◆ **EXERCISE DESCRIPTION**: Pull every line that includes the word "header" from the data.

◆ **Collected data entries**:
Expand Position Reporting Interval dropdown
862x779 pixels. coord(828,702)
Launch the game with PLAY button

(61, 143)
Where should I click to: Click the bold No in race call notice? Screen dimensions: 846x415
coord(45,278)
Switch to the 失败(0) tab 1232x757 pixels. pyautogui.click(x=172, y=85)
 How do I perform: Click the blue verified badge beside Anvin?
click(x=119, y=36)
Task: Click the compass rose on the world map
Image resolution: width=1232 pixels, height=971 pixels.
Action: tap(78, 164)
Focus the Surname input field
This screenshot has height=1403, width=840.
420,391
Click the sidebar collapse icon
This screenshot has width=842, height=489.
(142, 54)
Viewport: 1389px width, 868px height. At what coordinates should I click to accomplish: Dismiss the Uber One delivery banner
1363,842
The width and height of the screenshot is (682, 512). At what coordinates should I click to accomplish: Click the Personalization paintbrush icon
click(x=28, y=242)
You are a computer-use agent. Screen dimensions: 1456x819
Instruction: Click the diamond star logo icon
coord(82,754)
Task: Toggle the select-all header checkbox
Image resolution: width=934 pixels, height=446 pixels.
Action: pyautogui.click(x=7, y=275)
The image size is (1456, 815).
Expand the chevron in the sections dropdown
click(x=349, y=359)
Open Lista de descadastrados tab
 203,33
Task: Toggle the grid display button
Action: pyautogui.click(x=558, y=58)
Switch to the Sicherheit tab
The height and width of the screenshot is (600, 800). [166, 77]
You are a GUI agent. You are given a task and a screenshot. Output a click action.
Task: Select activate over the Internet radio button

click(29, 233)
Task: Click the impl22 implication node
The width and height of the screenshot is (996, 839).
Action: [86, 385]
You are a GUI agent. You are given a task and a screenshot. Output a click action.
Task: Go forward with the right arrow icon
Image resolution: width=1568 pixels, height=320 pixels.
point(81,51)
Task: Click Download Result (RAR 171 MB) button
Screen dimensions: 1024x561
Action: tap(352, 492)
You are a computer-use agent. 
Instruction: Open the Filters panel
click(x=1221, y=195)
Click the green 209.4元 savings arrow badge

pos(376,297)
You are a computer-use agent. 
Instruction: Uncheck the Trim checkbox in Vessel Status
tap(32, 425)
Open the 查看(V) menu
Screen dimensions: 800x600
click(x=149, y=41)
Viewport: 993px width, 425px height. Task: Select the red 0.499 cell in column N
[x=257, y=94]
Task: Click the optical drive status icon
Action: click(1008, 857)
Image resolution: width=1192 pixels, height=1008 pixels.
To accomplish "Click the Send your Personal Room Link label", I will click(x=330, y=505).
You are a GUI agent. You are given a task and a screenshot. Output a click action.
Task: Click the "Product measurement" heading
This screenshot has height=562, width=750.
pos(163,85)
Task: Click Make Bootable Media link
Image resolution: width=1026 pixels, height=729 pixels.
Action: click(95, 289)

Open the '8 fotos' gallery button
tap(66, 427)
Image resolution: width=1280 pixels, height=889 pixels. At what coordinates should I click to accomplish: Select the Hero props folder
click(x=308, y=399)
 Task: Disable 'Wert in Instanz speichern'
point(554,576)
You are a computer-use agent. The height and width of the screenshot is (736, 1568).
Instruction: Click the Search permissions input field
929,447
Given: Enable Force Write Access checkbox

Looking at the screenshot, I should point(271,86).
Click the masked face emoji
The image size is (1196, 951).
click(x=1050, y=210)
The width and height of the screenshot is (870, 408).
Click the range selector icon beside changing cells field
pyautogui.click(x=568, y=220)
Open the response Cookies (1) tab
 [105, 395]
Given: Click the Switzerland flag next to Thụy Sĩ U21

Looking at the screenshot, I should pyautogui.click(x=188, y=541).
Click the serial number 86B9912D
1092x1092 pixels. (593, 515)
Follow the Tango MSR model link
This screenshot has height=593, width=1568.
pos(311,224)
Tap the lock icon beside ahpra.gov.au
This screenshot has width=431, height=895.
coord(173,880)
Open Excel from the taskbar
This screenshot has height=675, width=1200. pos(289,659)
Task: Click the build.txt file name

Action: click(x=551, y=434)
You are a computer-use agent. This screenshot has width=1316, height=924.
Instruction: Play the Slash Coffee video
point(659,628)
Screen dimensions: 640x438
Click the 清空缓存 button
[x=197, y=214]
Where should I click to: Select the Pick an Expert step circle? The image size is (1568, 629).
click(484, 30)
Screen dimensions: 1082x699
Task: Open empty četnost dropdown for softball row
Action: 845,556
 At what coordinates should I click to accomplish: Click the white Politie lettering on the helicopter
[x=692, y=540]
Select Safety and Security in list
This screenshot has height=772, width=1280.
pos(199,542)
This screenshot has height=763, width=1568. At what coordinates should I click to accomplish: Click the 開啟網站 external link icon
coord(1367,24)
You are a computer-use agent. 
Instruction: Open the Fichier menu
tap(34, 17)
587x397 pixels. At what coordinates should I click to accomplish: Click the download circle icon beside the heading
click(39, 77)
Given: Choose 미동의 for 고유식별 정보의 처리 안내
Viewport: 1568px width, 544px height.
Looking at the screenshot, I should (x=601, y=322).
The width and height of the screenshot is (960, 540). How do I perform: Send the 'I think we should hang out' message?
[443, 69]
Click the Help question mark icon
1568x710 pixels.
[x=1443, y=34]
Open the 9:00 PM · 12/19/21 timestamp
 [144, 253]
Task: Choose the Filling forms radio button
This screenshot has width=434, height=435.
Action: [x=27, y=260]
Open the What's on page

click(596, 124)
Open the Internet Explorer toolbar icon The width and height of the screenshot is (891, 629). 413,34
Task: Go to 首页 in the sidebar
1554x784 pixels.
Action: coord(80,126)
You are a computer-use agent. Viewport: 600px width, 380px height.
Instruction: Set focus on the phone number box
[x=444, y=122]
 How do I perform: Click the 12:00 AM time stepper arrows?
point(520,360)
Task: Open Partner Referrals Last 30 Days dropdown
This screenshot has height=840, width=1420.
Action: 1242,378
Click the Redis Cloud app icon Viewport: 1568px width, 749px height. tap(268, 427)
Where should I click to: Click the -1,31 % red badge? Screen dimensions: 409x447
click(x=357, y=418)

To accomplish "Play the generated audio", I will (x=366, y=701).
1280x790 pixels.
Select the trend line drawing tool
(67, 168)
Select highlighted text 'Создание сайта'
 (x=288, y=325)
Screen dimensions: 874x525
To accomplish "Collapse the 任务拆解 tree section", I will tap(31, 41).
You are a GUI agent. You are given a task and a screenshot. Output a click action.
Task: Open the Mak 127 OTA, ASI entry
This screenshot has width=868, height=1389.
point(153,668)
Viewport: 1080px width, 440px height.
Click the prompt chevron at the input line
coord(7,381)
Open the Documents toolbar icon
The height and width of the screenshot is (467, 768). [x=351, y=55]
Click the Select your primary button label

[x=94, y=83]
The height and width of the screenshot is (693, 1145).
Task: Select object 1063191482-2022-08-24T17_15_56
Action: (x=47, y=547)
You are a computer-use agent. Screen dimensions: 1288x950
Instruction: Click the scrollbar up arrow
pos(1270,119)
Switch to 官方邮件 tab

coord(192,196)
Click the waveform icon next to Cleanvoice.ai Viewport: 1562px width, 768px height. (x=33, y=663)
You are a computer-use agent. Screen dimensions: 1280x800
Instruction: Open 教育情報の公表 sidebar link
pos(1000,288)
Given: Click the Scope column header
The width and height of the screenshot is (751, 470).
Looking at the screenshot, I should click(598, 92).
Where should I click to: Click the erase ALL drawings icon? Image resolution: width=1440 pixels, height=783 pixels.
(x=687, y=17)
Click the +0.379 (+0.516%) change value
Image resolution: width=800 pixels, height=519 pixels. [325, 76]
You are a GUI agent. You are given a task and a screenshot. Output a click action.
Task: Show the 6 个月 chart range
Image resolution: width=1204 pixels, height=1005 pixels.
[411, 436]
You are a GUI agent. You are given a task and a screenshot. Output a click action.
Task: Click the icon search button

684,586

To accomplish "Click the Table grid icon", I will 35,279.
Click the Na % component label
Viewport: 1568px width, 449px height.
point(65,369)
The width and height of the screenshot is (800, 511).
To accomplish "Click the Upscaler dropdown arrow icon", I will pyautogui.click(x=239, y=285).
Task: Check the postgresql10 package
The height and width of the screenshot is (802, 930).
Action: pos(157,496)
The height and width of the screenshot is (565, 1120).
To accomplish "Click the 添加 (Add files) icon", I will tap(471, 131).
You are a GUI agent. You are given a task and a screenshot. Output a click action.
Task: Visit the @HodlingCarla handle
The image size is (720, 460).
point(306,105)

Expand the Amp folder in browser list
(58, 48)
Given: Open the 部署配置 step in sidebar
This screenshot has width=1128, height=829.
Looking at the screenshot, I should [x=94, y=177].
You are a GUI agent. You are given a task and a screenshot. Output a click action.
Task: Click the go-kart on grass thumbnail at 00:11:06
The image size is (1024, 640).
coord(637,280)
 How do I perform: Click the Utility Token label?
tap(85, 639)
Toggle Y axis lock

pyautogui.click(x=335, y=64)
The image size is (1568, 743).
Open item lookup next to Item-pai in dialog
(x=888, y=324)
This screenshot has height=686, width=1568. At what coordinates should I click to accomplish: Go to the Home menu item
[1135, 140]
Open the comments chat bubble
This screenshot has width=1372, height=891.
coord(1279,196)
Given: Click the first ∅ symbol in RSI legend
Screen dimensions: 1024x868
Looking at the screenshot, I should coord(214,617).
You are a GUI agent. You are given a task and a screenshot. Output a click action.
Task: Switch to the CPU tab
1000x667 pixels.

◆ **COMPLETED TASK**:
Task: Toggle the select-all header checkbox
Given: Click the Scope column header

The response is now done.